_EXERCISE AIM_
Each line from the one that contains "Briana Teodorescu (255, 292)" to the end of the entries must be copied word for word, and only those lines.

-- STORED DATA follows --

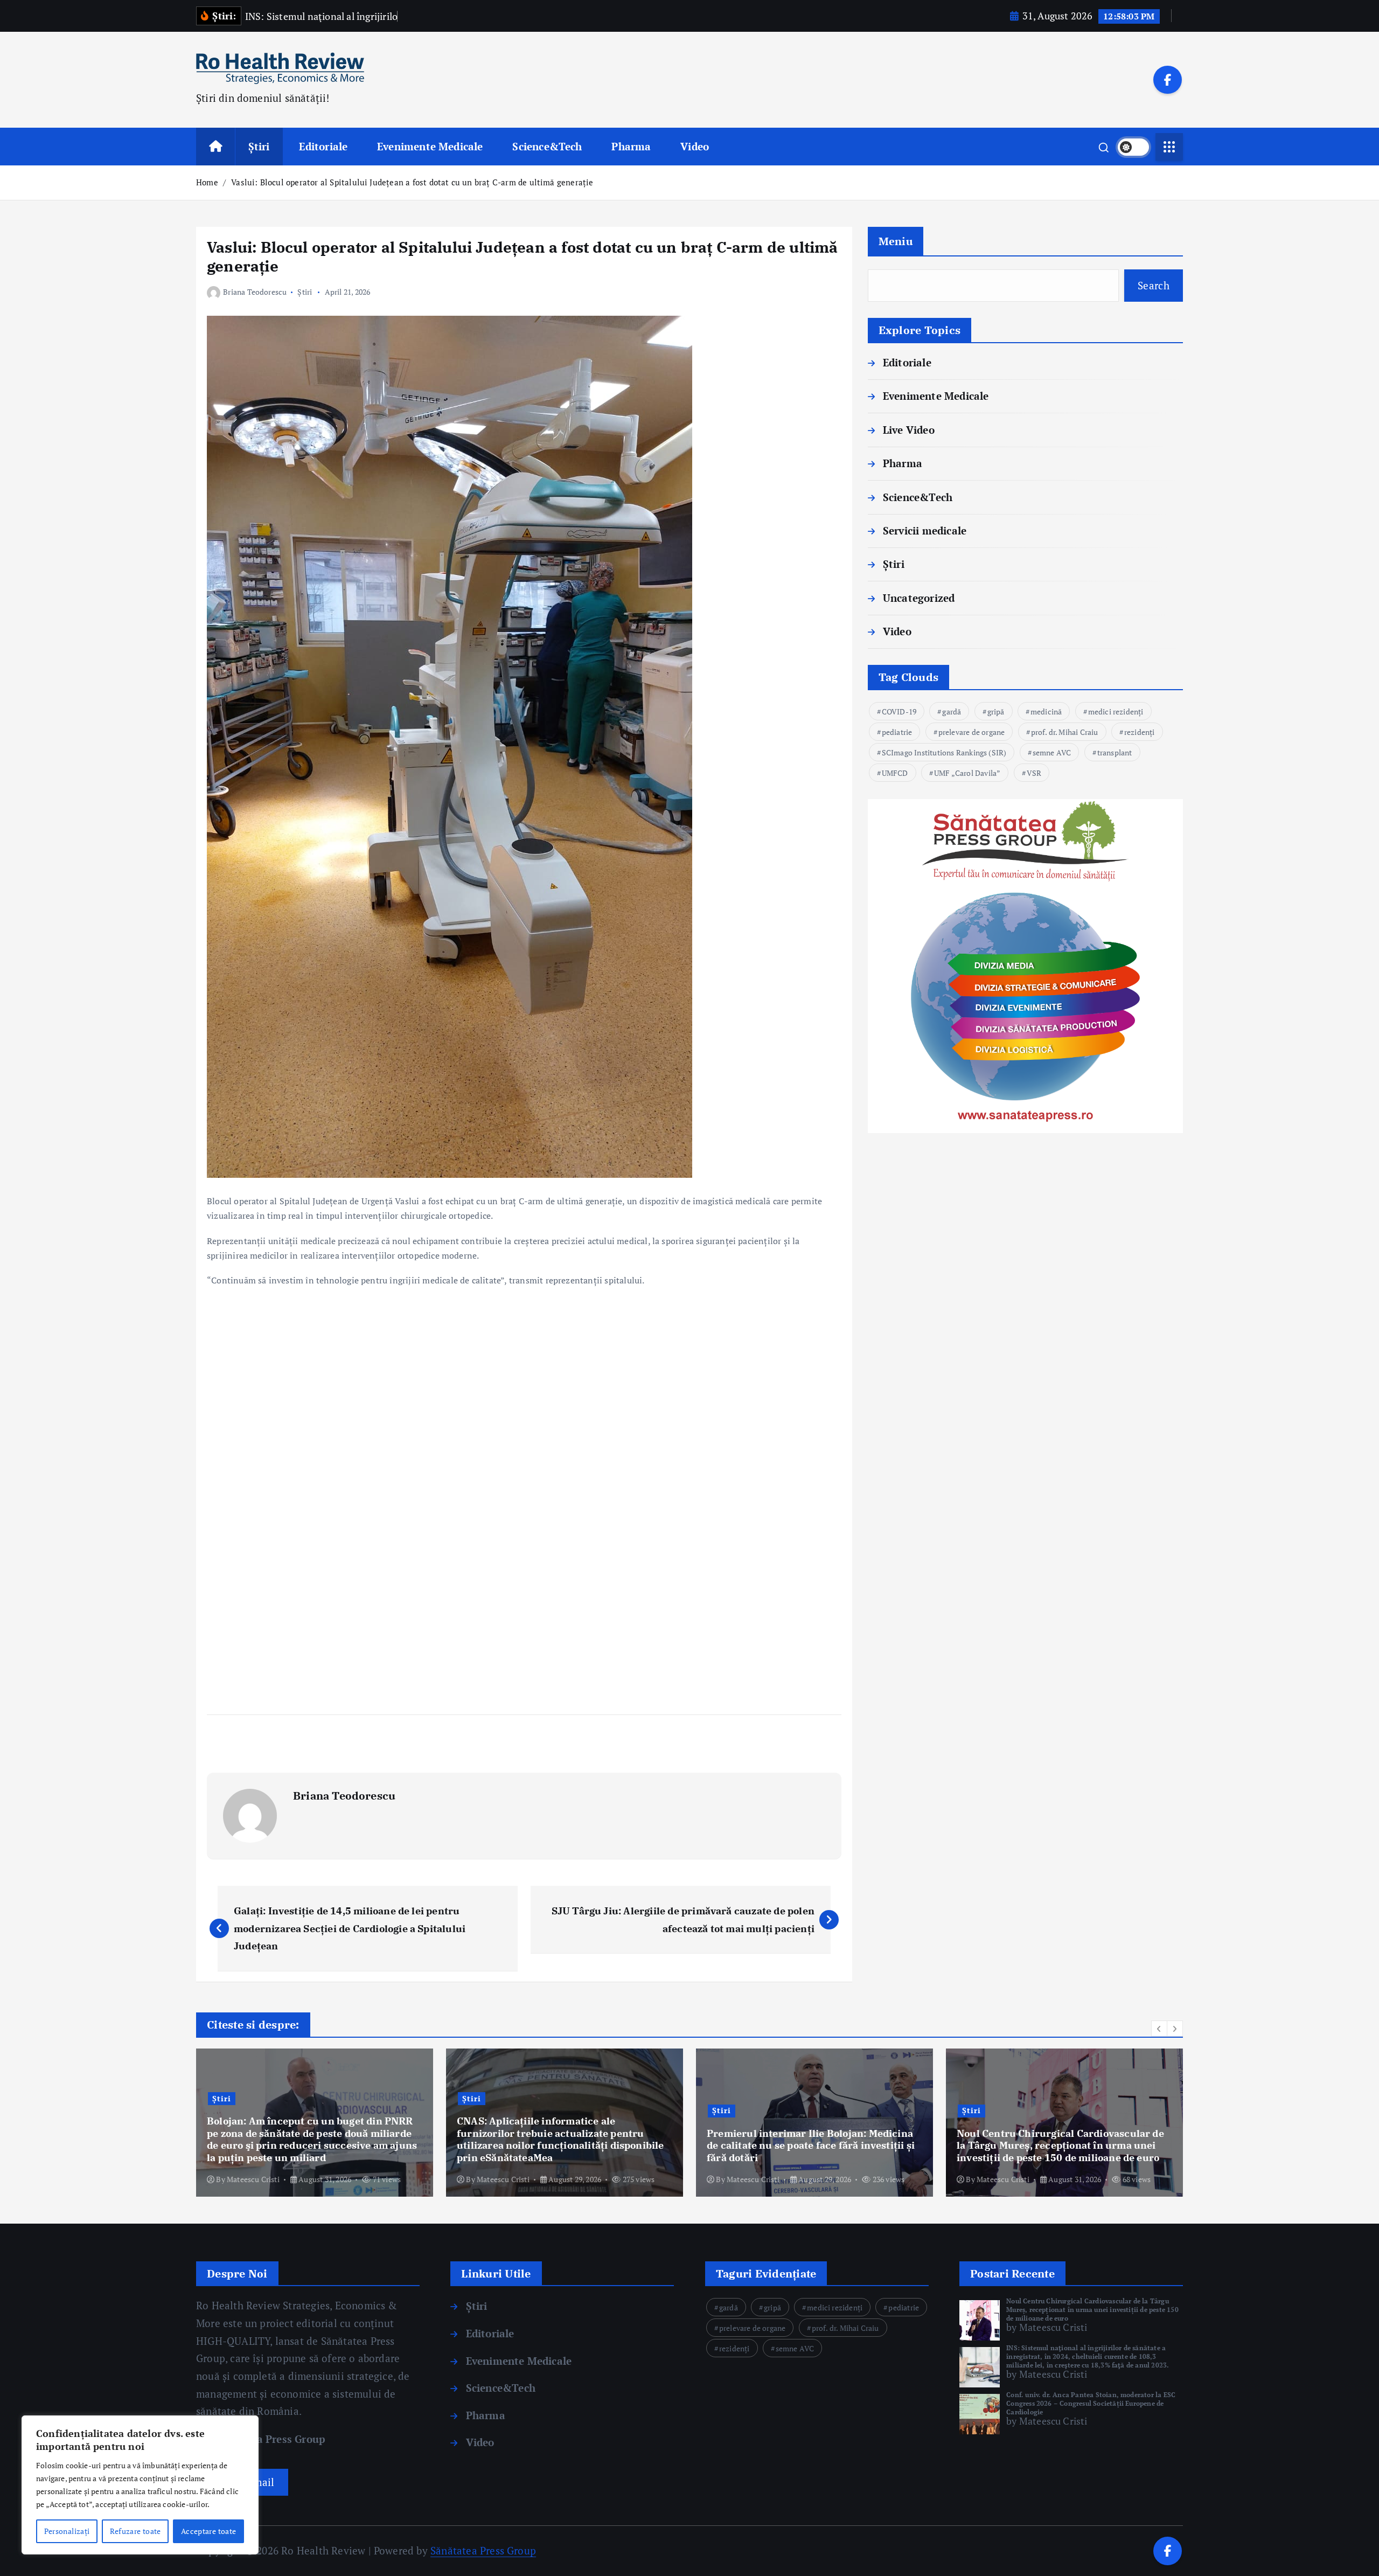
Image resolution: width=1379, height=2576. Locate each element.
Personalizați (67, 2531)
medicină (1046, 711)
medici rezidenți (1116, 711)
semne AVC (1052, 752)
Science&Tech (547, 146)
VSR (1034, 773)
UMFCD (895, 773)
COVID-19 (899, 711)
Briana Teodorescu (255, 292)
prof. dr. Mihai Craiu (1064, 732)
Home (207, 182)
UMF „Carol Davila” (967, 773)
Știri (259, 146)
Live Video (909, 429)
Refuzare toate (135, 2531)
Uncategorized (919, 598)
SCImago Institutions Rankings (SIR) (944, 752)
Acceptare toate (208, 2531)
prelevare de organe (971, 732)
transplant (1114, 752)
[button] (1159, 2028)
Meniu (896, 241)
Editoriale (323, 146)
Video (694, 146)
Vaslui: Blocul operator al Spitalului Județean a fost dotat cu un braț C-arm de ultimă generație (412, 182)
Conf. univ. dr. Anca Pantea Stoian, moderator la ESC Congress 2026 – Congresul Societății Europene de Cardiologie (1090, 2403)
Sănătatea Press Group (267, 2439)
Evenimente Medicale (430, 146)
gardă (951, 711)
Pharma (631, 146)
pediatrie (897, 732)
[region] (140, 2484)
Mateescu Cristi (253, 2179)
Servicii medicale (924, 530)
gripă (996, 711)
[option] (314, 2123)
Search (1153, 285)
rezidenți (1139, 732)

-- STORED DATA concluded --

_SOLUTION TO THIS PROBLEM_
Briana Teodorescu (255, 292)
prof. dr. Mihai Craiu (1064, 732)
Home (207, 182)
UMF „Carol Davila” (967, 773)
Știri (259, 146)
Live Video (909, 429)
Refuzare toate (135, 2531)
Uncategorized (919, 598)
SCImago Institutions Rankings (SIR) (944, 752)
Acceptare toate (208, 2531)
prelevare de organe (971, 732)
transplant (1114, 752)
[button] (1159, 2028)
Meniu (896, 241)
Editoriale (323, 146)
Video (694, 146)
Vaslui: Blocul operator al Spitalului Județean a fost dotat cu un braț C-arm de ultimă generație (412, 182)
Conf. univ. dr. Anca Pantea Stoian, moderator la ESC Congress 2026 – Congresul Societății Europene de Cardiologie (1090, 2403)
Sănătatea Press Group (267, 2439)
Evenimente Medicale (430, 146)
gardă (951, 711)
Pharma (631, 146)
pediatrie (897, 732)
[region] (140, 2484)
Mateescu Cristi (253, 2179)
Servicii medicale (924, 530)
gripă (996, 711)
[option] (314, 2123)
Search (1153, 285)
rezidenți (1139, 732)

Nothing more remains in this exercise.